(1909–1986) Polish–American mathematician
The son of a lawyer, Ulam was educated at the polytechnic in his native city of Lwow, Poland, where he completed his doctorate in 1933. Ulam quickly developed a reputation as an original mathematician and in 1936 he was invited to visit the Institute for Advanced Study, Princeton, for a year. He decided to remain in the United States and spent the period from 1937 to 1940 at Harvard before being appointed professor of mathematics at the University of Wisconsin. He became a naturalized American citizen in 1943.

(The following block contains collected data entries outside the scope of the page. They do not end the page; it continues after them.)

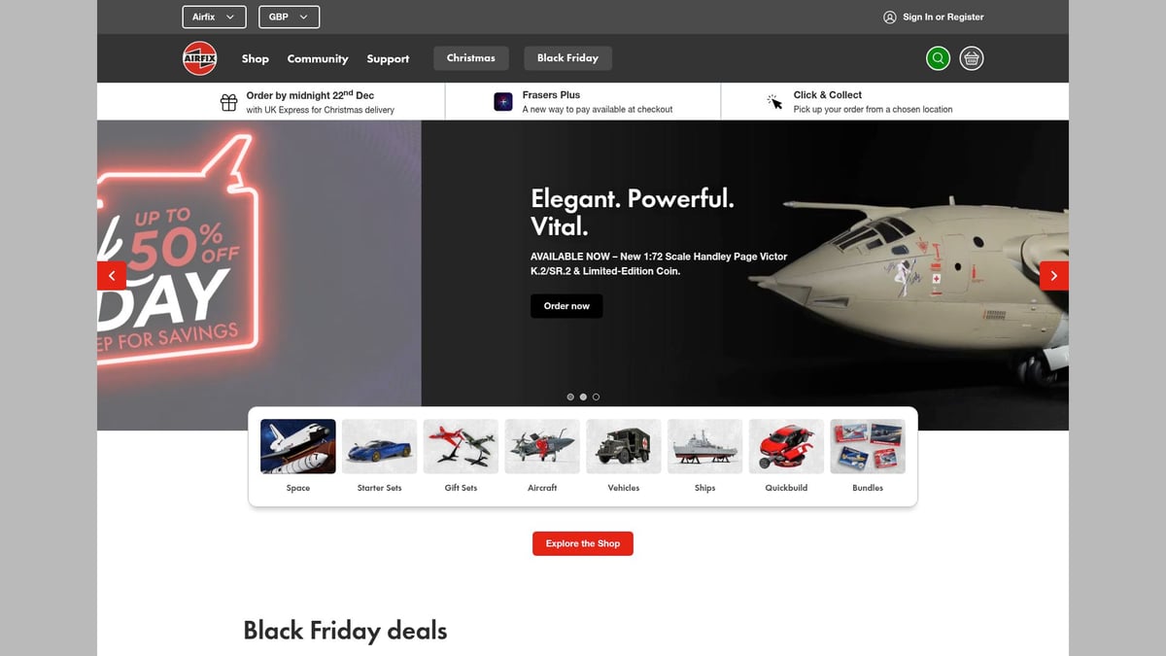Click the Explore the Shop button
This screenshot has height=656, width=1166.
click(x=583, y=543)
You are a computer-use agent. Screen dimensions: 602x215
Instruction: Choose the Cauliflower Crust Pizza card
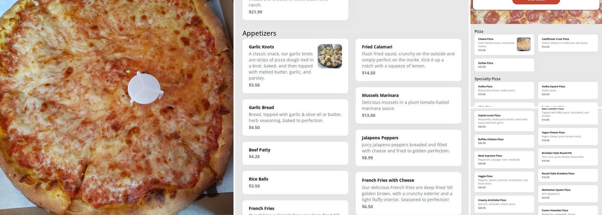[x=568, y=43]
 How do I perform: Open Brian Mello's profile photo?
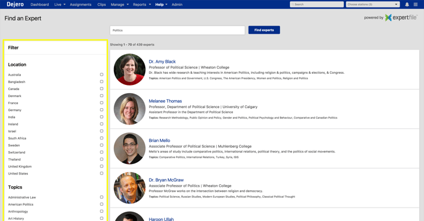(130, 148)
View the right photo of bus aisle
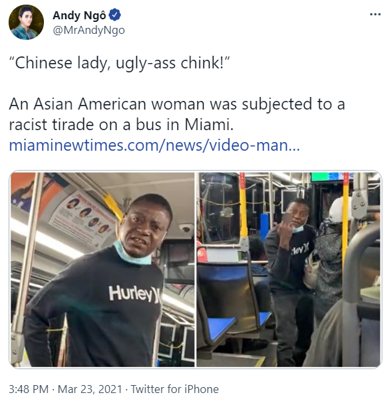This screenshot has width=389, height=403. click(289, 270)
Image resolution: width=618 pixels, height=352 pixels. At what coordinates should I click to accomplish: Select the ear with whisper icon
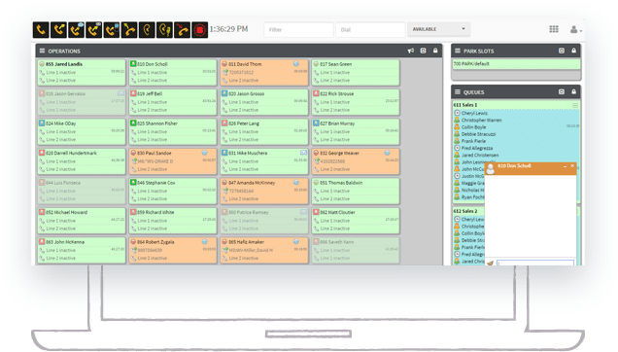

At the same time Ulam was invited to work on the development of the atom bomb at Los Alamos, New Mexico, and he remained associated with Los Alamos until 1967. Here he worked on the theory of nuclear reactions. When neutrons are released in a reactor some scatter, some are absorbed, others escape or collide, etc. The actual process is too complex for analytical calculation. If, however, the fate of a practical number of neutrons is followed, and if at each branch one outcome with a suitable probability is selected, it is possible to derive a reasonably accurate mathematical model of the process. Ulam's technique, which is known as the ‘Monte Carlo method’ (after the casino), is a widely used numerical method in many different fields.
After the war Ulam worked with Teller on the development of the hydrogen bomb. He served as research adviser to the director of Los Alamos from 1957 to 1967, when he was appointed professor of mathematics at the University of Colorado, Boulder, a post he held until his retirement in 1977. He left an account of his life in his Adventures of a Mathematician (New York, 1976).